POSTED on www.attachmentdisorderhealing.com
Psychiatrist and trauma expert Bessel van der Kolk, MD, posted a webinar on neurofeedback August 9 which knocked me out. It changes the whole map on trauma healing. It may come down soon; please check it asap: http://neurofeedback2015.kajabi.com/fe/79711-rewiring-the-brain-free-ce-seminar.
[Or try this link to a 5 min intro. His 72-min seminar is below at “Click Here to Begin Your Free One Hour CE Seminar”http://neurofeedback2015.kajabi.com/fe/80095-support-neurofeedback-research-2015]
Please forward this your lists of therapists, colleagues, anyone interested in healing. Dr. Van der Kolk has promoted EMDR, yoga, and body work for decades. Now folks with early trauma can check out neurofeedback.
I’ve so far done 10 months of neurofeedback and the healing is enormous. But it’s not known enough or funded. Getting word out could stop suffering.
At minute 20, Van der Kolk shows graphics on how Sebern Fisher introduced him to neurofeedback. “She showed me drawings that traumatized kids did of their families (stick figures), then how they developed after 20 weeks of neurofeedback (real people), after 40 weeks (an attached group), and I was blown away by their development,” he says.
“There’s nothing I know that can do that,” he says. “When you see something like that, you pay attention. Can my psychoanalysis do that? Can my acceptance and commitment therapy do that? Can my friends who do EMDR or Somatic Experiencing do that? No. Nothing I know of can do THAT. Time to learn new things.”
My earlier blog on neurofeedback with links to Sebern Fisher interviews and locator pages to find a practitioner are here: http://attachmentdisorderhealing.com/neurofeedback/
I got a shock as Van der Kolk described “ways of being” which I have in spades, but never knew are symptoms of brain disorganization. Here’s what Van der Kolk said that knocked me for a loop:
“Our brain is shaped by human interactions, by the way that people respond to us, to rhythms, voices, touch, sounds, how we make music together. We are rhythmic machines; I talk to you and move my hands, my face, and I image you responding in kind."
“But if you talk to your partner and they freeze their face, your mind goes blank — because we need feedback… If the world does not respond to you, if people do not smile at you, if as a little kid when you come home people say, “Oh, you again”? You miss the experience of being in tune with people. It goes to the very core of our central nervous system.”

[Stored data]
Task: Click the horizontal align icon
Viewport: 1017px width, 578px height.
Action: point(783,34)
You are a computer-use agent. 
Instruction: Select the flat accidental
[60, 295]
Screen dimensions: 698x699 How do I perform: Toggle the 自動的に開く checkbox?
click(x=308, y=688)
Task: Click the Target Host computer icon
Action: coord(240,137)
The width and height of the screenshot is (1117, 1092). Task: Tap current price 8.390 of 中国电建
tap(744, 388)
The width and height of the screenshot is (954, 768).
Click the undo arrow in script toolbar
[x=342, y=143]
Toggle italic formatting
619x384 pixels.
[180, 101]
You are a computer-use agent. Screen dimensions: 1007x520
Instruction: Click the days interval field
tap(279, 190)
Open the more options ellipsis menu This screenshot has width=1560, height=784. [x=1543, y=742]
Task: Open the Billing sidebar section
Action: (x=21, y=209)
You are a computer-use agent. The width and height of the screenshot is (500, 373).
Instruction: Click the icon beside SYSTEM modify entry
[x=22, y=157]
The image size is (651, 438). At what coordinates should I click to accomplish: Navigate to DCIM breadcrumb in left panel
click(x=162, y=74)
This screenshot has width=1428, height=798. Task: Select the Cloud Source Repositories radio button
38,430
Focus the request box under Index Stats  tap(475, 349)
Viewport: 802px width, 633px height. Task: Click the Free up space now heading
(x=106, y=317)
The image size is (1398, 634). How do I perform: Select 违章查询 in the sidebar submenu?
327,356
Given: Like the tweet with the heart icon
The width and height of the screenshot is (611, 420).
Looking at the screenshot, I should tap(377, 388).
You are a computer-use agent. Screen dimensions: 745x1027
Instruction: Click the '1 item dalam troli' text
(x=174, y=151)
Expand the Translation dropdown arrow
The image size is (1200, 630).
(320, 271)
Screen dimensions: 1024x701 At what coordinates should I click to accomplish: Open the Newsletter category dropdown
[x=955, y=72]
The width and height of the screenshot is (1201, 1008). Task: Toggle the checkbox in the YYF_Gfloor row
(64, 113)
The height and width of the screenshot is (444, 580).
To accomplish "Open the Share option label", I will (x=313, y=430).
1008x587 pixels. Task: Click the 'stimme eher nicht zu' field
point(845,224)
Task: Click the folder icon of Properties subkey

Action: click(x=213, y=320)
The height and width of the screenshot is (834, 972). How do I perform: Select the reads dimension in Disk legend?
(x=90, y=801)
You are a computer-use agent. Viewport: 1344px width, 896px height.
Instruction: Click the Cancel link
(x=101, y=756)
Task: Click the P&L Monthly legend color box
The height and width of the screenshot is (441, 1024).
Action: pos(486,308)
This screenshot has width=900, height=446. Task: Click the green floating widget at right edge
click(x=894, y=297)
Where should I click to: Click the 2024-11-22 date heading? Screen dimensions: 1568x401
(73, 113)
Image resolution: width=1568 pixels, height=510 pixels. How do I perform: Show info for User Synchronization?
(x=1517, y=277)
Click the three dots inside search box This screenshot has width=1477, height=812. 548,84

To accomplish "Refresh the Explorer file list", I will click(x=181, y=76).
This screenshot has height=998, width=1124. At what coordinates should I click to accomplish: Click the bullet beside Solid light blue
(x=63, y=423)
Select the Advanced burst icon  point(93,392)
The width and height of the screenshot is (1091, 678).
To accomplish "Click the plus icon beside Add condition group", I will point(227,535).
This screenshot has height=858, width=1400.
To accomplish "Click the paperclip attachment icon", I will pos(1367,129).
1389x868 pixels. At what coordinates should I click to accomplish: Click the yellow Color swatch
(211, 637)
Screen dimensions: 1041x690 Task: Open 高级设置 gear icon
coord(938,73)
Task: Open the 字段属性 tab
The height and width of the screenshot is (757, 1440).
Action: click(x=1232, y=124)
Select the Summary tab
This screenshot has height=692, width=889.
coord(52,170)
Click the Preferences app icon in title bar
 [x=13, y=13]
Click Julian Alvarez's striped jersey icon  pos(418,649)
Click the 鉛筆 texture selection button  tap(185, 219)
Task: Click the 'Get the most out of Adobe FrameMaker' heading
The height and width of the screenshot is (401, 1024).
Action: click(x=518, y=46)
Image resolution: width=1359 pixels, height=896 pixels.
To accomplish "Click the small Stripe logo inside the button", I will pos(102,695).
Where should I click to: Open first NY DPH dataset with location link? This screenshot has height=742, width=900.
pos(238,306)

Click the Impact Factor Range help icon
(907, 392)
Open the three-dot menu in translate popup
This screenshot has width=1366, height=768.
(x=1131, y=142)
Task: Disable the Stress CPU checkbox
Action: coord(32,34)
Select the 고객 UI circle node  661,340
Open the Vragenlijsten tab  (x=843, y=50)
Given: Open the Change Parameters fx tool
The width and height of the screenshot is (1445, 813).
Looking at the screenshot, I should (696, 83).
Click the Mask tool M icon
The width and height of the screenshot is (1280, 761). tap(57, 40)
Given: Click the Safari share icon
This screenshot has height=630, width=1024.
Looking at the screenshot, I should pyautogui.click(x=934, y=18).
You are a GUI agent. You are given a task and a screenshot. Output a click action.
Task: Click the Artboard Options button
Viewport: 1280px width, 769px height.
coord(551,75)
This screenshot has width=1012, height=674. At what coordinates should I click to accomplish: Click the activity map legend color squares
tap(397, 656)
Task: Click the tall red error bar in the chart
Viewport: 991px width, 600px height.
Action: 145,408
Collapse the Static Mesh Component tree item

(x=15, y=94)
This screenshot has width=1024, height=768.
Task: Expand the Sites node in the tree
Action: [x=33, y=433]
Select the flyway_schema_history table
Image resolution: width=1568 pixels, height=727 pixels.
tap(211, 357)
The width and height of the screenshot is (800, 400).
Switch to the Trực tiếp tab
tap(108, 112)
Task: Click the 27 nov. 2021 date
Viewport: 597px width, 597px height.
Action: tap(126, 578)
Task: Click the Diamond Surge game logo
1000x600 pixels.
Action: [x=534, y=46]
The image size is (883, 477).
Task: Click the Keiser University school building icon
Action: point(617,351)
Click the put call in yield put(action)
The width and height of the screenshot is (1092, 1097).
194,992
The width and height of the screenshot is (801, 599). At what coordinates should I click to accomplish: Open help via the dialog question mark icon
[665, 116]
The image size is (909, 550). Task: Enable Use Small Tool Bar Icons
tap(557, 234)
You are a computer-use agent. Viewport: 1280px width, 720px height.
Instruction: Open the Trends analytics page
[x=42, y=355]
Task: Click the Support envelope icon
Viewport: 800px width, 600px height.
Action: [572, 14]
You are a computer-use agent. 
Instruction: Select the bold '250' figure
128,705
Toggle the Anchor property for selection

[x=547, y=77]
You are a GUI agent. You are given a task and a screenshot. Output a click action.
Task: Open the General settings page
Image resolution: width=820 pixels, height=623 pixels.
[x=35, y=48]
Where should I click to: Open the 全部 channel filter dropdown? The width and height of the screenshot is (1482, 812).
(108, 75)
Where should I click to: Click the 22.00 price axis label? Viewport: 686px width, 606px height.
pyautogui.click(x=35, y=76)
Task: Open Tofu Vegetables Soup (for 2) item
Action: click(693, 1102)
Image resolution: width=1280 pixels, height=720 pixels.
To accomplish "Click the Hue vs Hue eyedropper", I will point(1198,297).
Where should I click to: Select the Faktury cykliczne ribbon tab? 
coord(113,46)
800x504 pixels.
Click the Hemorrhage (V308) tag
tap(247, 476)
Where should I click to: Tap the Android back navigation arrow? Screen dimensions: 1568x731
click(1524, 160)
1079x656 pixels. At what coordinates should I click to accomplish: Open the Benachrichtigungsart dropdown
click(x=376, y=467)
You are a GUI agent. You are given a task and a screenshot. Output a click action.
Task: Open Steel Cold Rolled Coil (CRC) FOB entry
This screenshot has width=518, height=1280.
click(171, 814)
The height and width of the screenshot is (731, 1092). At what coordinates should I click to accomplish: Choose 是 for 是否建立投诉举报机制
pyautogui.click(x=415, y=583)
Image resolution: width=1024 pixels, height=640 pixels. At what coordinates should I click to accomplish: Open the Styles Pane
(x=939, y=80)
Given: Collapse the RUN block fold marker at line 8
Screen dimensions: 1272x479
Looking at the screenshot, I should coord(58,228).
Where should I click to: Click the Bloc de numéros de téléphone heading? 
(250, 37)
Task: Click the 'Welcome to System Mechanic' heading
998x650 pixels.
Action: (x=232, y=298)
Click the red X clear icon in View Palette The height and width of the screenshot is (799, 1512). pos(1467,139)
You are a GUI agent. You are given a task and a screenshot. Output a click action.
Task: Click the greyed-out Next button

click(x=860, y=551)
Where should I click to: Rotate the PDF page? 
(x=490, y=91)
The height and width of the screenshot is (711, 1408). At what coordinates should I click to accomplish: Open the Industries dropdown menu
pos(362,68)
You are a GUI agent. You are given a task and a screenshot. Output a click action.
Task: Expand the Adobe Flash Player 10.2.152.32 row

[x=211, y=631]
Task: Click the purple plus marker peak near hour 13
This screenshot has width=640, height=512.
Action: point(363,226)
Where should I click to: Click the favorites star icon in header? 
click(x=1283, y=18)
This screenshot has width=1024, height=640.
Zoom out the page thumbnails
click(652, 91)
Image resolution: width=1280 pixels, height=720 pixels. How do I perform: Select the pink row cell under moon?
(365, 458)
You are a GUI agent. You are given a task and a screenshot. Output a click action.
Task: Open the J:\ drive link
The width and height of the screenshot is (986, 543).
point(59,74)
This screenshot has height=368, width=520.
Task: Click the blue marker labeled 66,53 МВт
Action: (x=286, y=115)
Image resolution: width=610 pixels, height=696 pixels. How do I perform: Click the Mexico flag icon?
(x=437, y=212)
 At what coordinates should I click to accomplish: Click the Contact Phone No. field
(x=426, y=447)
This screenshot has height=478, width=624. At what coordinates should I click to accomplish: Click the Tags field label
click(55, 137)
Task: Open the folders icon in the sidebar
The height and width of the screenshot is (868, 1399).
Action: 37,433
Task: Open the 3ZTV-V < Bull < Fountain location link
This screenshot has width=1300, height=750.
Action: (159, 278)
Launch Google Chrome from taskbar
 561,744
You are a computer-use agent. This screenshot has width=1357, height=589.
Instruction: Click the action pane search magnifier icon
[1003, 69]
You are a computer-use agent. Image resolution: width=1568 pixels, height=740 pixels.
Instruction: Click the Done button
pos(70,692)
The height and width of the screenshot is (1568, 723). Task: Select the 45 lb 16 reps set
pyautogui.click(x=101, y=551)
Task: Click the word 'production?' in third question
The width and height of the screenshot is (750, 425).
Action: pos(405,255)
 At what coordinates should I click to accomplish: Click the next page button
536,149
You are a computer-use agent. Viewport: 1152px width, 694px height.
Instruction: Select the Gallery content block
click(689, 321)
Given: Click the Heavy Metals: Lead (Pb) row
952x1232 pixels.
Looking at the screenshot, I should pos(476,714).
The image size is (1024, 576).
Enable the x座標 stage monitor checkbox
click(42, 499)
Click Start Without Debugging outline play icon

WHAT YOU ARE ASKED TO DO:
In the blog post on neurofeedback, explain why, according to Van der Kolk, your mind goes blank when a partner freezes their face while you are talking.

RESULT FOR THIS TASK:
Van der Kolk says it happens because we need feedback. He describes people as rhythmic machines who move their hands and faces while talking and expect the other person to respond in kind, so a frozen face withholds that response.